Christoph Röckerath, ZDF-Reporter, über Haiti, zensierte Bilder, Mitleid im Job und Schlafplätze

Herr Röckerath, Sie waren nach dem Erdben in Haiti als einer der ersten Journalisten im Katastrophengebiet. Wo und wie schlafen Sie jetzt überhaupt?



Die ersten Nächte haben wir auf dem Rollfeld des Flughafens verbracht. In Häusern ist man hier einfach nicht sicher. An Schlaf war da aber nicht zu denken. Mittlerweile schlafen wir in Zelten im Garten der Deutschen Botschaft in Port-au-Prince, drei, vier Stunden die Nacht. Von fünf Uhr bis 18 Uhr sind wir unterwegs. Um 18 Uhr müssen wir aus Sicherheitsgründen zurück sein. Dann wird produziert.

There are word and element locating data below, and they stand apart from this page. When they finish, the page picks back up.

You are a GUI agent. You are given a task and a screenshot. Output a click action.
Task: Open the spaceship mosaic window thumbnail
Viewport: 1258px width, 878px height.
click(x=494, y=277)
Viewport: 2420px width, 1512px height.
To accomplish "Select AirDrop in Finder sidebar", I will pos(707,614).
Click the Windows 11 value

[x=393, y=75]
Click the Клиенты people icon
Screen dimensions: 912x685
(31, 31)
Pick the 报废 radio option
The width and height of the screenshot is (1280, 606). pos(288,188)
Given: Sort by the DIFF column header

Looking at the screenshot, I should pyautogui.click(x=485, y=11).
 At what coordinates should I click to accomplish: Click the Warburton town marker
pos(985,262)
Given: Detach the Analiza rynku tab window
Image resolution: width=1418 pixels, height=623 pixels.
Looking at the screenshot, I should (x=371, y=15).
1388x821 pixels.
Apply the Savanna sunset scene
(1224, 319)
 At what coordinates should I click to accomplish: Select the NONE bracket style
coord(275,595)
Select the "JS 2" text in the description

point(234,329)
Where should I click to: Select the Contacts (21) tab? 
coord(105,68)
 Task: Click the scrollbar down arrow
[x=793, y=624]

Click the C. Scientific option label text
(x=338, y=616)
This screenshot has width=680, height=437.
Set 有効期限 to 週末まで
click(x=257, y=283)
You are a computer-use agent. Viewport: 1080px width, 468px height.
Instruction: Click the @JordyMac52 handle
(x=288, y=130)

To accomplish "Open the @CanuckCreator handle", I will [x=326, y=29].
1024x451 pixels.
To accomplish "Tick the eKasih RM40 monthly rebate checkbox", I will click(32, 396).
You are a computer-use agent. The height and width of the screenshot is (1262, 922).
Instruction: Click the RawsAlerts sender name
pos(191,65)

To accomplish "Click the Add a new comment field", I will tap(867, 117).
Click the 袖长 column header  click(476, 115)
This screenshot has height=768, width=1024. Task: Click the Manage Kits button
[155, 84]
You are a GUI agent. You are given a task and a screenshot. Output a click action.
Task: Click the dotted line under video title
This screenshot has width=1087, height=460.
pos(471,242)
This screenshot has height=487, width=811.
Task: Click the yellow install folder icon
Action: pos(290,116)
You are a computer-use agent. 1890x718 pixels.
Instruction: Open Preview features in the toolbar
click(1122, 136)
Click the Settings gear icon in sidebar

Haben Sie in der Botschaft Toiletten?

Eine.

Man liest von Plünderungen, Lynchmorden in den zerstörten Gebieten.

Die gibt es, aber ich habe mich noch nicht bedroht gefühlt. Der Großteil der Menschen ist dankbar. Sie sind flehend, nicht fordernd. Das kann natürlich auch ganz schnell kippen. Inzwischen haben wir ein gepanzertes Fahrzeug mit Leibwächtern. Außerdem versuchen wir Journalisten unauffällig aufzutreten.

In einem „heute-journal“-Beitrag bat Sie eine verzweifelte Frau vor der Kamera direkt um Hilfe. Dort war offenbar noch gar nichts angekommen. Wie fühlt man sich da als Reporter? Kommen sich Anteilnahme und Job nicht in die Quere?

Das war erstaunlicherweise mitten in Port-au-Prince. Anfangs war dort nackter Terror. Eine Frau sagte: Bitte helft mir! Wir haben kein Wasser. Ich hatte drei Flaschen im Auto, aber ein Begleiter wies mich darauf hin, was passieren würde, wenn ich die jetzt heraushole. Klar, das ist eine äußerst schwierige Situation. Ich versuche, den Menschen zu vermitteln, dass die Welt durch unsere Arbeit, durch unsere Berichte erst erfährt, was in Haiti wirklich los ist.

Gab es Situationen, in denen Sie sich oder der Redaktion gesagt haben: Das sollten wir auf gar keinen Fall zeigen?

Oh ja, ganz oft. Wir müssen bei dem, was wir hier machen, die Menschenwürde beachten. Ich habe gesehen, wie Leichenberge einfach aus Lastern weggekippt wurden. Diese Bilder zeigen sie natürlich nicht im „heute-journal“.

Wie lange werden Sie noch vor Ort bleiben, bleiben müssen?

Es ist kein Ende absehbar. Unsere Berichterstattung soll nachhaltig sein.